• **INSTRUCTIONS**
a - Reproduce the part of the NewTek passage starting at "DigiView was the" and ending at "over 100,000 units.".
b - In the NewTek passage, how many units does the company say DigiView sold?
c - Using the NewTek passage, explain why video effects spread across television shows in the early 1990s.

• **DOCUMENT PASSAGE**
☆ ☆ ☆ ☆
In 2004, NewTek released the source code to some of their Amiga Platform products through DiscreetFX.

In 2015, NewTek announced the Network Device Interface (NDI) protocol which allows applications and devices to transport high-quality, low-latency video over gigabit Ethernet networks. The protocol was available for public products starting in early 2016. In 2017, version 3 of the protocol was released, which adds multicast support and a high-efficiency mode called NDI-HX.

==Company history==

The company's first products included DigiView in 1986 and DigiPaint, both for the Commodore Amiga personal computer.

DigiView was the first full-color video digitizer and added slow-scan digitizing capabilities to the Amiga platform allowing images to be imported at low cost before modern image scanning technology was widely available. Consisting of an input module that allowed the connection of a standard black-and-white video camera (security cameras were popularly used), greyscale images could be captured to the Amiga. With the addition of a color wheel, full-color images could be captured by rotating the wheel's red, green, and blue segments in front of the lens and capturing the same image three times, once through each filter. This could be done manually or with a motorized accessory. The software combined the color information from the three images into one color image. According to the company, DigiView sold over 100,000 units.

The Amiga hardware included the ability to display 4096 colors on the screen simultaneously, and DigiPaint allowed graphic artists to draw with a variety of tools in that full-color space at a time when IBM PCs were typically limited to between 4 and 16 colors. The DigiPaint product offered the unique capability of editing and painting on images in the Amiga's unique Hold-And-Modify high color mode in real-time.

The company found widespread fame and started the desktop-video revolution by releasing the Video Toaster, an innovative system for low-cost video switching and post production. The company was featured in high-profile magazine articles such as Rolling Stone and was also featured on NBC Nightly News. In the early 1990s, a proliferation of video effects in television shows is directly attributable to the Video Toaster's effect of lowering the cost of video-processing hardware from the $100K range to the $4K range.

In addition, the company developed LightWave 3D, a 3D modeling, rendering, and animation system, which has been used extensively in television and film. For example, the television series Babylon 5, which eschewed models for space scenes, was 100% CGI from the first episode using the NewTek software.
☆ ☆ ☆ ☆
• **Pixel coordinate grounding data**
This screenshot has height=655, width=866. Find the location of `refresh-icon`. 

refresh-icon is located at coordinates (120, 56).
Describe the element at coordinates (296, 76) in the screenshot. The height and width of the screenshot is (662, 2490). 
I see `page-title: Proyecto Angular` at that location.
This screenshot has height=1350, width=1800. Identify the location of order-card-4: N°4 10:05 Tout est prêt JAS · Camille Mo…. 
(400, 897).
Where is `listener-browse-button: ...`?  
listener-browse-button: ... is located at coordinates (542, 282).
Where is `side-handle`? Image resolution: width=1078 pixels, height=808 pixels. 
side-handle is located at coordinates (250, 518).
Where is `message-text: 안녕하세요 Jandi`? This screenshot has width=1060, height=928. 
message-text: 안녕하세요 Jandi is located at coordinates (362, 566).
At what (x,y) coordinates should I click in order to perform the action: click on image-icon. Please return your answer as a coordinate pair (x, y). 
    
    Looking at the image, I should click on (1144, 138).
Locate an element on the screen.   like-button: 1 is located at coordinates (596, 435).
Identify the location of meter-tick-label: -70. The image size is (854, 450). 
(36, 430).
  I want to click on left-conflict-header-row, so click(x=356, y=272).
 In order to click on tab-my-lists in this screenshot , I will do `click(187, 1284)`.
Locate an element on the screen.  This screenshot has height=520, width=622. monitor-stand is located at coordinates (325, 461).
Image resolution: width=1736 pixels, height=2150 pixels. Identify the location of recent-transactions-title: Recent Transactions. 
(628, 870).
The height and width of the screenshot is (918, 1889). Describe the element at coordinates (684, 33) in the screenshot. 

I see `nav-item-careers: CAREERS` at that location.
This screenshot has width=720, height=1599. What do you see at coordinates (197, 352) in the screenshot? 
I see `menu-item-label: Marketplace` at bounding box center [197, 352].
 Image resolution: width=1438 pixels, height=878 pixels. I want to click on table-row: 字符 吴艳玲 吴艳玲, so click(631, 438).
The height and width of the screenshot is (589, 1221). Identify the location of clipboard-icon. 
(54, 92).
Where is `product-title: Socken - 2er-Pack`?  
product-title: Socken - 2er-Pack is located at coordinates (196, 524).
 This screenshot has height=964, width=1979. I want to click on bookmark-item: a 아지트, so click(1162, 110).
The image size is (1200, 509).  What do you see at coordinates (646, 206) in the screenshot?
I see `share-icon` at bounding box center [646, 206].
☆ ☆ ☆ ☆
• **RESULTS FOR EACH TASK**
a -
DigiView was the first full-color video digitizer and added slow-scan digitizing capabilities to the Amiga platform allowing images to be imported at low cost before modern image scanning technology was widely available. Consisting of an input module that allowed the connection of a standard black-and-white video camera (security cameras were popularly used), greyscale images could be captured to the Amiga. With the addition of a color wheel, full-color images could be captured by rotating the wheel's red, green, and blue segments in front of the lens and capturing the same image three times, once through each filter. This could be done manually or with a motorized accessory. The software combined the color information from the three images into one color image. According to the company, DigiView sold over 100,000 units.

b - Over 100,000 units.

c - The Video Toaster lowered the cost of video-processing hardware from the $100K range to the $4K range. The passage says the rise in video effects is directly attributable to this.